An education campaign for the Counter-Espionage Law in Nantong, East China's Jiangsu Province on November 1, 2023 Photo: CFP
China's newly revised Counter-Espionage Law puts its target on only a few espionage activities that threaten the national security. The law is not aimed at normal business activities and won't impact foreign enterprises' legitimate investment and operations in China, the Ministry of State Security said on Wednesday, in a response to some misunderstanding about the law.
The revised Counter-Espionage Law is more precise, clear-cut and transparent, which embodies progress in China's legal system, the ministry said in a statement on its WeChat account.
Security is imperative for development and the foundation for maintaining an open and stable business environment, the statement said.
It's a common and legitimate practice for countries to enforce laws against espionage activities and maintain national security, it said. Those people who hype up the law damaging business environment in China have ulterior motives and are seeking to talk black into white, it said.
The nature of the market economy is an economy ruled by law, and a clear and transparent legal system is the fundamental guarantee for investment and business operation, the ministry said, noting that one important purpose of the amended law is to clarify the boundary of legal and illegal operations, and help enterprises better operate in line with Chinese laws.
China is committed to high-level opening up, and has implemented multiple laws and regulations such as Foreign Investment Law in order to build a world-class, market-oriented business environment governed by a sound legal system, the statement said.
At this year's China International Import Expo, the number of attending Global Fortune 500 companies and leading industry leaders hit a record high of 289, with the value of signed transactions up 6.7 percent year-on-year, reaching $78.41 billion.

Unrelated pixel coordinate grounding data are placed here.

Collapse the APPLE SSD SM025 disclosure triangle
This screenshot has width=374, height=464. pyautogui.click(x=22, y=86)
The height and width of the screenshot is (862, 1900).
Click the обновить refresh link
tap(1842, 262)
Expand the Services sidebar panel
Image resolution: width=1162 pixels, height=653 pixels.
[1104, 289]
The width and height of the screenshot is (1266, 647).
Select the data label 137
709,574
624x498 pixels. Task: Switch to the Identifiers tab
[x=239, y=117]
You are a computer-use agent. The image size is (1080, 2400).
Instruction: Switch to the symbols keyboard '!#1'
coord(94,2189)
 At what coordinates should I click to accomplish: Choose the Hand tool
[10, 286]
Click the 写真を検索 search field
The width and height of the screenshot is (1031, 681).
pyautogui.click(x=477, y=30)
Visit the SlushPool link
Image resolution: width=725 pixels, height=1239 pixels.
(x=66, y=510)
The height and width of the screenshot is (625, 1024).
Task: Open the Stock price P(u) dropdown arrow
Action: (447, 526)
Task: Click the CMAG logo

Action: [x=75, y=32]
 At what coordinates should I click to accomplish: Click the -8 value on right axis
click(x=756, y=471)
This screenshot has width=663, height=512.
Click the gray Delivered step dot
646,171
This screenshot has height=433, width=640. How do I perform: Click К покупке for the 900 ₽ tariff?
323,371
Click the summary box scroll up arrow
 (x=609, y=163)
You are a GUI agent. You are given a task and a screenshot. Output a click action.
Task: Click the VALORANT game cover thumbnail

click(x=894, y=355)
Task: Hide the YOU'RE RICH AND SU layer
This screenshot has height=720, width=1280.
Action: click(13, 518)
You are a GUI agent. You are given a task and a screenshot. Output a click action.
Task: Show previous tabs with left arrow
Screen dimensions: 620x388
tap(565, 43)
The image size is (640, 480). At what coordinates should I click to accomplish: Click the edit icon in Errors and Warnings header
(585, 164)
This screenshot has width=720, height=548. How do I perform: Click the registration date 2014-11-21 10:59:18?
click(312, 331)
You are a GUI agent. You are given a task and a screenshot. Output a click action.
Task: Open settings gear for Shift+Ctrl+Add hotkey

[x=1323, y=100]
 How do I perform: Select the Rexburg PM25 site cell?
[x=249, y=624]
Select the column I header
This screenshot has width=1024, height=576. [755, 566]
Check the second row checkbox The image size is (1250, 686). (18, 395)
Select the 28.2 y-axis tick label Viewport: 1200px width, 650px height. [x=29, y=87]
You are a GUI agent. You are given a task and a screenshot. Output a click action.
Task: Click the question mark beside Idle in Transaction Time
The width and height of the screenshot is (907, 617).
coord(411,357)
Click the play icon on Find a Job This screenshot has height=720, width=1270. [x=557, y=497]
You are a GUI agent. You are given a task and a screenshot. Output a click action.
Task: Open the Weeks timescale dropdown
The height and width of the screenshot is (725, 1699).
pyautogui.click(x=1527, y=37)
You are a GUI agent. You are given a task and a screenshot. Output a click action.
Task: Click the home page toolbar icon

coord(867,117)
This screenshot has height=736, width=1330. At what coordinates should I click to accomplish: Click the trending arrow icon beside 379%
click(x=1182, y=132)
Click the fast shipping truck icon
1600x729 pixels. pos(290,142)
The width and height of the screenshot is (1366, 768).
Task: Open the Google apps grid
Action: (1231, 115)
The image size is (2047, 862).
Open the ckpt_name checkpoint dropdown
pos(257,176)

In the first 10 months this year, a total of 41,947 foreign enterprises were newly established in China, up 32.1 percent year-on-year, official data showed.
"They reflect foreign enterprises' confidence of investing in China while underscore China's bright economic prospects," the ministry said.
It stressed that the revised Counter-Espionage Law is not aimed at normal business activities and won't affect all legal foreign investment and operations in China.
Espionage activities are serious crimes, which are different from businesses' normal investment, operations and research and development activities. Those activities can be clearly differentiated from normal business dealing. Those who distort Chinese law-enforcers' legal anti-espionage efforts as "cracking down on foreign enterprises" is intentional distortion of the law, out of their gangster logic, the statement read.
Those that view China's Counter-Espionage Law with tinted glasses and "the US-style concept" will get a wrong answer, it said.
China's laws give clear definitions to "national secrets" and "business secrets". The seven kinds of state secrets listed in the State Secrets Protection Law doesn't involve business secrets. The six espionage activities listed in the Counter-Espionage Law doesn't involve so-called collecting commercial information in a normal way, according to the ministry.
The ministry accused the US of defining stealing business secrets as a kind of espionage crimes in its Economic Espionage Act of 1996, abusing the law to crack down on its international competitors. The US even "fabricated evidences" to cook up about 10 cases of China-related economic espionage activities.
China's newly revised Counter-Espionage Law came into effect on July 1. The new law improves the definition of espionage activities, includes the protection of documents, data, information, and items related to national security and interests, and adds provisions that consider joining espionage organizations as espionage activities.